Your answer should hold each line of the material that contains the word "count".

Data section
________________________

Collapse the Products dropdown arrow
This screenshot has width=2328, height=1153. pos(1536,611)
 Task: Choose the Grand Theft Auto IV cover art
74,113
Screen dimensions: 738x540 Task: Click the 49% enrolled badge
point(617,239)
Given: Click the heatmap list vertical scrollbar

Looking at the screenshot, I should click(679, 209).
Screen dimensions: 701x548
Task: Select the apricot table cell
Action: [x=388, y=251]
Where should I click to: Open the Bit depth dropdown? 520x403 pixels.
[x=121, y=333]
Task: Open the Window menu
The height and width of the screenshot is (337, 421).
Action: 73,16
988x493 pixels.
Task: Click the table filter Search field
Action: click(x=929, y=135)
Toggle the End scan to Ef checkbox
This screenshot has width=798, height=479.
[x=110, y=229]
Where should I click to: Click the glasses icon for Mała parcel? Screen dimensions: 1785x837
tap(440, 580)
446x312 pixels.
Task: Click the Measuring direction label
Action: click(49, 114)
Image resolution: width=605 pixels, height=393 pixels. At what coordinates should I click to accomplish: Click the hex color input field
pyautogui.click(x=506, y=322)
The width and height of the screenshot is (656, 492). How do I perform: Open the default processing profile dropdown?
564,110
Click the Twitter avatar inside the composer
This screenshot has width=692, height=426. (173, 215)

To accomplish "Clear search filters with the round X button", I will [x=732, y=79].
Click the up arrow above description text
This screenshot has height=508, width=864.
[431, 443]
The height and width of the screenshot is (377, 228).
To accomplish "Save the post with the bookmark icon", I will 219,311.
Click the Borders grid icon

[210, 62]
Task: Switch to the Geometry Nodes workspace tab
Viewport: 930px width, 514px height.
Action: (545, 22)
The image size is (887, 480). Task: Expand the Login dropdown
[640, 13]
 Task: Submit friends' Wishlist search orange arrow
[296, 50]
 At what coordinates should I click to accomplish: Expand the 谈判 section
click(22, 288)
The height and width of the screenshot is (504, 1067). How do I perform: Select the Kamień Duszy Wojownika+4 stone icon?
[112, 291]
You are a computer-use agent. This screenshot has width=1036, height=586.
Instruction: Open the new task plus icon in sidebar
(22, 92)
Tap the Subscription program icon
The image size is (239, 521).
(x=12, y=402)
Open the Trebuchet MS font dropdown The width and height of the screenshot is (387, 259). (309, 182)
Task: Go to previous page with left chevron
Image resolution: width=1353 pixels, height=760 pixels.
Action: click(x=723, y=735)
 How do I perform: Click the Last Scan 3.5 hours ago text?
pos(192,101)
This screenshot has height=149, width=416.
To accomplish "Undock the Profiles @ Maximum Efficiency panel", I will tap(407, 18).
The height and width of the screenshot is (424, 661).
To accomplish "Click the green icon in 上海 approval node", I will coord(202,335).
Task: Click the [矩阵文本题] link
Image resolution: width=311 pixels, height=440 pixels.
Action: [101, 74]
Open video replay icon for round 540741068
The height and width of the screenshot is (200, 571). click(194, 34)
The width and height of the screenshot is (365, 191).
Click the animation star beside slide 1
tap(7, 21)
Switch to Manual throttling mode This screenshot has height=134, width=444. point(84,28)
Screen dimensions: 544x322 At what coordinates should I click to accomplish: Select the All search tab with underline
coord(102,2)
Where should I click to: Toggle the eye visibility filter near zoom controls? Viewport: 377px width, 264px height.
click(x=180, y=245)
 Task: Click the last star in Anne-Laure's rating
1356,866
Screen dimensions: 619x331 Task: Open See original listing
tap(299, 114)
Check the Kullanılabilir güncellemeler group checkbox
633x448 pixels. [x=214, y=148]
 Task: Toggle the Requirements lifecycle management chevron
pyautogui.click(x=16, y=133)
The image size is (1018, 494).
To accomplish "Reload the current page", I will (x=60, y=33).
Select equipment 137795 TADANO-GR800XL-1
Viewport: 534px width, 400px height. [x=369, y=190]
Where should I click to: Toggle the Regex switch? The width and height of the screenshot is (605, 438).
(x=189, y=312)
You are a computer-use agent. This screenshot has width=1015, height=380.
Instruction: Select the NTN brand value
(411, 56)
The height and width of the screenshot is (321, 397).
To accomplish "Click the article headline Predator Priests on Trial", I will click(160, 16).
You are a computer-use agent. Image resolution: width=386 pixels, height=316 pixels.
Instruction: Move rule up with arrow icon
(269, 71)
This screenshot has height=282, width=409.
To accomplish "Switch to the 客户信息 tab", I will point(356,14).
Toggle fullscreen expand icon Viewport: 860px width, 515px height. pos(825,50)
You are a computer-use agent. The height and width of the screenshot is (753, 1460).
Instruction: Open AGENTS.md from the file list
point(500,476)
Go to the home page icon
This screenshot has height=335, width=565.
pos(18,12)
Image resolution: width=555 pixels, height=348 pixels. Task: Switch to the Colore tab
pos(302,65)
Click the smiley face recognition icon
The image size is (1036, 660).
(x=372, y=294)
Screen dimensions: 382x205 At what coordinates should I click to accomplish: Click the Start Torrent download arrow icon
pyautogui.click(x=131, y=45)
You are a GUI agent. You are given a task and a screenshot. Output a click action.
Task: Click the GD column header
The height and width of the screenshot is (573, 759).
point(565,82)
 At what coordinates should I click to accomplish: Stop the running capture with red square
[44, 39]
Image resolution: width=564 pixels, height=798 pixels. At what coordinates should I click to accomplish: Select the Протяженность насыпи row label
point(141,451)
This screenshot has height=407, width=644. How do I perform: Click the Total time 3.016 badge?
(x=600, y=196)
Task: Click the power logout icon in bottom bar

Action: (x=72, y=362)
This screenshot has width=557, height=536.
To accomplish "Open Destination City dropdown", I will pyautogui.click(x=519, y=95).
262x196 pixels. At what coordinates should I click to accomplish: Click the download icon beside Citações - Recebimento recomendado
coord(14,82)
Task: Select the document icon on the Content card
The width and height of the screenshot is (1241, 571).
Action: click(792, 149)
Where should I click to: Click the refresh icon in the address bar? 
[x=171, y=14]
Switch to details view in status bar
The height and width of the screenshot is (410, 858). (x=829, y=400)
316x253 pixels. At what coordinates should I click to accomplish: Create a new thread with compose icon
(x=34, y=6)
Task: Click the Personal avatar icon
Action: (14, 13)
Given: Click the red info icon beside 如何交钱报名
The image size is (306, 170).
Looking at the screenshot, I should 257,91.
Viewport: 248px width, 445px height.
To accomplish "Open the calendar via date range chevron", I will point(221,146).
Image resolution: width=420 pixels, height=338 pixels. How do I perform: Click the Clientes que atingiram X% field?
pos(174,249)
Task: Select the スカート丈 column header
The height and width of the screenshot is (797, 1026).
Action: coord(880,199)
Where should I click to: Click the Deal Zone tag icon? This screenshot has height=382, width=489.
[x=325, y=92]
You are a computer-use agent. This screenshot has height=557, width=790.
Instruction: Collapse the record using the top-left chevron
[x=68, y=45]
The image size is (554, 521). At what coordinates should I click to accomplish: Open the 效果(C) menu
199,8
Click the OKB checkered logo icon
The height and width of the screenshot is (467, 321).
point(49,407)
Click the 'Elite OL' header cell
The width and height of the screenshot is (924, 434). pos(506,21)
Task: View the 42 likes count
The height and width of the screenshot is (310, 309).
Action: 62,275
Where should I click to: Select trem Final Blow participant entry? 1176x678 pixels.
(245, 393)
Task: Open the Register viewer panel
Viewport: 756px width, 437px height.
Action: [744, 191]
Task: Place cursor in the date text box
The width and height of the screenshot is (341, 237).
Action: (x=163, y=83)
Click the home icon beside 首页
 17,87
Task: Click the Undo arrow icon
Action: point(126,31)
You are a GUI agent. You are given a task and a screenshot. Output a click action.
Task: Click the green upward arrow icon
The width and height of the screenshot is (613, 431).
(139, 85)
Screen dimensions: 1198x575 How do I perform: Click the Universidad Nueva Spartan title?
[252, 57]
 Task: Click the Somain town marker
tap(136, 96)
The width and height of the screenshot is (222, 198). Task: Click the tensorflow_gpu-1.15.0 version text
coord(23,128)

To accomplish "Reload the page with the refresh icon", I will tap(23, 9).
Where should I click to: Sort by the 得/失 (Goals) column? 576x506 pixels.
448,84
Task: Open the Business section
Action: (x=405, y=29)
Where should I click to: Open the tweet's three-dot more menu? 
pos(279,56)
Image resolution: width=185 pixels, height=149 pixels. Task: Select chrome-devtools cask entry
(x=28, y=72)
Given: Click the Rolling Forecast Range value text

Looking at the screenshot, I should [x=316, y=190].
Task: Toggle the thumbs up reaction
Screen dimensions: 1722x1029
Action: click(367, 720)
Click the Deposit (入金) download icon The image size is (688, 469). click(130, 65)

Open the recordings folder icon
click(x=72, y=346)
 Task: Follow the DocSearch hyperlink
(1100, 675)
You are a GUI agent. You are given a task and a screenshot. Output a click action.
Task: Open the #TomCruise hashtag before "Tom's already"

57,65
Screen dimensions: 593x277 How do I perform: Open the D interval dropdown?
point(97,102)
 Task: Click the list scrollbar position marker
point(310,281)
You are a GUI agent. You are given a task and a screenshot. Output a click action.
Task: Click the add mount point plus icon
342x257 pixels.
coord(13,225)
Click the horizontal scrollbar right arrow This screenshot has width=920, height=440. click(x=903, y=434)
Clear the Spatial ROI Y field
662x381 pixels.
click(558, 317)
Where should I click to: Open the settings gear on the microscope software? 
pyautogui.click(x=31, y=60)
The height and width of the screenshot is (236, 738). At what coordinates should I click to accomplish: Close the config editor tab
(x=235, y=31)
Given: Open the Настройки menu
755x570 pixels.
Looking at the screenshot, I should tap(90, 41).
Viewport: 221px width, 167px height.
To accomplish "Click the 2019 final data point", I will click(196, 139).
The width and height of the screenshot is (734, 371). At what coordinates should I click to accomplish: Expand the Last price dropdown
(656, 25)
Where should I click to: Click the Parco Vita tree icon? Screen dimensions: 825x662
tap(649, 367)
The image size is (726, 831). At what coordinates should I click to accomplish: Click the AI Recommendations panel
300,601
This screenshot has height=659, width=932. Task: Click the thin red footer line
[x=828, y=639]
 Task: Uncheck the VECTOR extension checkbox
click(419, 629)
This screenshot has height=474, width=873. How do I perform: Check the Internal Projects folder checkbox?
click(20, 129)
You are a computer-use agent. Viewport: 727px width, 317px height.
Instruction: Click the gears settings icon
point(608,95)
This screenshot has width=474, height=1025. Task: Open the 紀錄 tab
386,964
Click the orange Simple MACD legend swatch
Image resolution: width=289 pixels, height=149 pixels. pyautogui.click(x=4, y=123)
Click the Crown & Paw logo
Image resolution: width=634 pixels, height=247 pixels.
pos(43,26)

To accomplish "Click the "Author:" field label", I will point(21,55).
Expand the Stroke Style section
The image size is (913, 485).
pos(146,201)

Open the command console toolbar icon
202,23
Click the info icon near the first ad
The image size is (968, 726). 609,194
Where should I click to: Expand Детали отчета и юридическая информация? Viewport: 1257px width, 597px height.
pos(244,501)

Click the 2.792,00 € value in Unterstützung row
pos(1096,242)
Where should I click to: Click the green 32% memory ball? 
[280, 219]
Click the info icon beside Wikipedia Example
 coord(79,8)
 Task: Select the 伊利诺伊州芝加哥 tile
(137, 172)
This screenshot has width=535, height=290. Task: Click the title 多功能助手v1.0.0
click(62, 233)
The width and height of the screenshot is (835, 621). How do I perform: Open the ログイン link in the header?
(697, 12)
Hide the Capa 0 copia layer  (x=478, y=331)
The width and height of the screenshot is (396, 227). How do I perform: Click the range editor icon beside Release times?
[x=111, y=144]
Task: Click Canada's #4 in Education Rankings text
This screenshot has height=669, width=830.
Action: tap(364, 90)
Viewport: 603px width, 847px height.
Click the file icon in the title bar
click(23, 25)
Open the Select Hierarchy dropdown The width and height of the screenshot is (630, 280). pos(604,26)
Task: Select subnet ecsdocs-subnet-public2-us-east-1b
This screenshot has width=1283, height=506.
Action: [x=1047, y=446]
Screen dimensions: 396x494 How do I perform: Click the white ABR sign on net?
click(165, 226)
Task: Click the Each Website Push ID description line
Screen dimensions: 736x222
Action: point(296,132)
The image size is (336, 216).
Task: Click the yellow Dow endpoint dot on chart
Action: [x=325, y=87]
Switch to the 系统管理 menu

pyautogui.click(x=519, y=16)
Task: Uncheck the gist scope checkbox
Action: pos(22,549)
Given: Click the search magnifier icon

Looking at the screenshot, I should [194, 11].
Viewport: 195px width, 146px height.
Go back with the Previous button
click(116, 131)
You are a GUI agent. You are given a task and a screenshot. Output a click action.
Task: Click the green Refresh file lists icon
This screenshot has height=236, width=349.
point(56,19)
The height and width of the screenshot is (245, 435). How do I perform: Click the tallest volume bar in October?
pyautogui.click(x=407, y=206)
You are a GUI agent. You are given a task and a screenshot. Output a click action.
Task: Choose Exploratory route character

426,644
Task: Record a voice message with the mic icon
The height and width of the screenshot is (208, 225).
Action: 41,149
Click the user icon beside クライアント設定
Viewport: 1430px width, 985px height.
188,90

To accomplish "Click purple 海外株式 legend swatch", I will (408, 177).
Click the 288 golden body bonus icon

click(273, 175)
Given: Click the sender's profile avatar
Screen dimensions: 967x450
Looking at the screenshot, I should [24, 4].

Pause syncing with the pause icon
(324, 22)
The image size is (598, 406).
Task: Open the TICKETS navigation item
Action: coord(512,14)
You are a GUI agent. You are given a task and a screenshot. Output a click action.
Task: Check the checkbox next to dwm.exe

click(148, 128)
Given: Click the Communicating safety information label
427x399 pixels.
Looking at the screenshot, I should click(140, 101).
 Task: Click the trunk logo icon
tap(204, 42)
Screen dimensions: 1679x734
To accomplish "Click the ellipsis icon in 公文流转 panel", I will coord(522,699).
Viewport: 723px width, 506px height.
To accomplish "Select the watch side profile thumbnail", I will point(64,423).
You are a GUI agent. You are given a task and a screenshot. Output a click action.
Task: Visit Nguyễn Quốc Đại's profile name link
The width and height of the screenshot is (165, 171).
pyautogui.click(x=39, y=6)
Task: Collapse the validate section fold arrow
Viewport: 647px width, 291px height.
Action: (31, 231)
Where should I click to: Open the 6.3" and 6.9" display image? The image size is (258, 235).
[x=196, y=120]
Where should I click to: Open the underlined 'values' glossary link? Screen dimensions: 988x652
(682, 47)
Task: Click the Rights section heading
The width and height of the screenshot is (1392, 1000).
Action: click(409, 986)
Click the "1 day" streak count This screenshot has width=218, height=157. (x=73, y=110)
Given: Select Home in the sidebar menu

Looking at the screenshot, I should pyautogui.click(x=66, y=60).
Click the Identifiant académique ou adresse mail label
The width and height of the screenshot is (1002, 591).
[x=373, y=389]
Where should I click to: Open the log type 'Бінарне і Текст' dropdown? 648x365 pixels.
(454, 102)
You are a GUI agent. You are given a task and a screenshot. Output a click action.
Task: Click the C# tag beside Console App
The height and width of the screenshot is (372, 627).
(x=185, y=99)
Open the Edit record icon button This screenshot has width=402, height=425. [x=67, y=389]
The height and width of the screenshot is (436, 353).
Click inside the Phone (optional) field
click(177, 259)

________________________

Answer area
Task: View the 42 likes count
Click the "1 day" streak count This screenshot has width=218, height=157. (x=73, y=110)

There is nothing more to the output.